The bar has been set pretty high for Peter Keane and his Kerry minor footballers.
Prior to Jack O’Connor assuming the role of Kerry minor manager in October of 2013, the Kingdom hadn’t won an All-Ireland minor title in 19 years. When O’Connor departed the position last September to move up to the U21 post, he brought with him back-to-back All-Ireland-winning squads.
The challenge, then, for Keane and his group is to maintain Kerry’s position atop the summit of minor football. Daunting?
“It is the furthest thing from our mind, to be honest,” replied Keane when quizzed on the pressure facing him and his players to replicate the successes of 2014 and 2015.
“Hopefully, we will have a long campaign. Success generally breeds success. At the same time, every group has to go out and write their own history.
“In a county like Kerry, there is always a hunger for success. All you can do, and I am not trying to talk in clichés here, is take it one game at a time because you can’t have any expectation other than we have a game below in Waterford and we have got to go and see how we get on there. It is our first game and we just have to find out where we are at.
“This is quite different from senior or U21 whereby you know what a team has been producing over the last number of years. At minor level, you don’t really know. Anything can happen. Waterford actually came down to Kerry in 2013 with a very good minor team and were very unlucky not to come away with a win.”
From last year’s all-conquering team, Kenmare’s Sean O’Shea, named at centre-forward for this evening’s trip to Dungarvan, is the sole survivor. Daniel O’Brien and Mike Breen, meanwhile, were both introduced off the bench in the decider against Tipperary last September.
Keane and his backroom team - which includes former Kerry footballer Tommy Griffin - been working off a fairly blank canvas.
“I wouldn’t have been hugely familiar with this group of footballers, but obviously, I would have been fairly familiar with the scene. We were keeping an eye on development squads and schools football.”
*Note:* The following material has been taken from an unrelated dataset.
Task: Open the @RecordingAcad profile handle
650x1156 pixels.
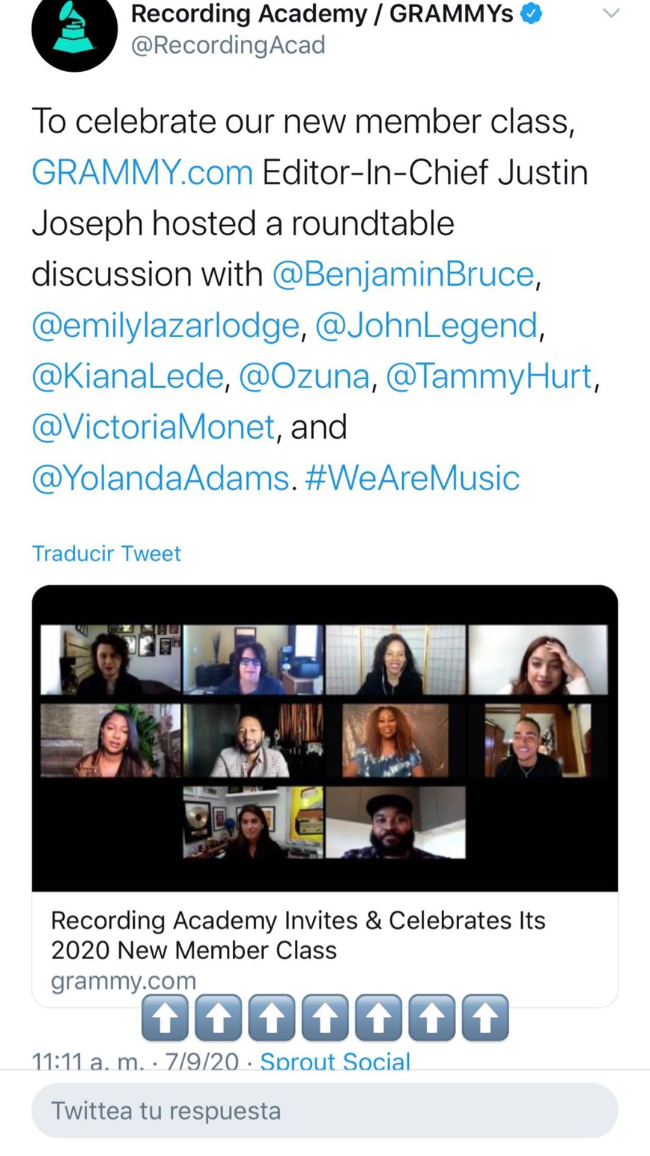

Schools football, in particular, was very good to Keane’s predecessor and could well be similarly kind to the Waterville native. From his starting team, four won Hogan Cup medals with St Brendan’s, Killarney in recent weeks. Three more are on the bench. Among the starting six forwards are Dara Moynihan and David Clifford, the pair kicking 2-9 between them to deliver the Sem a first All-Ireland since 1992.
“It was obviously a big plus that those young fellas, for their own development and football, won an All-Ireland, which is a big achievement. You hope, then, when they fall back into our group, which they now have, that they will have a spring in their step and have that confidence that comes with winning an All-Ireland.
“You must also remember that we have had effectively only one training session with them. It is not as if we have had them for the last four weeks. We had one training session and that went well.”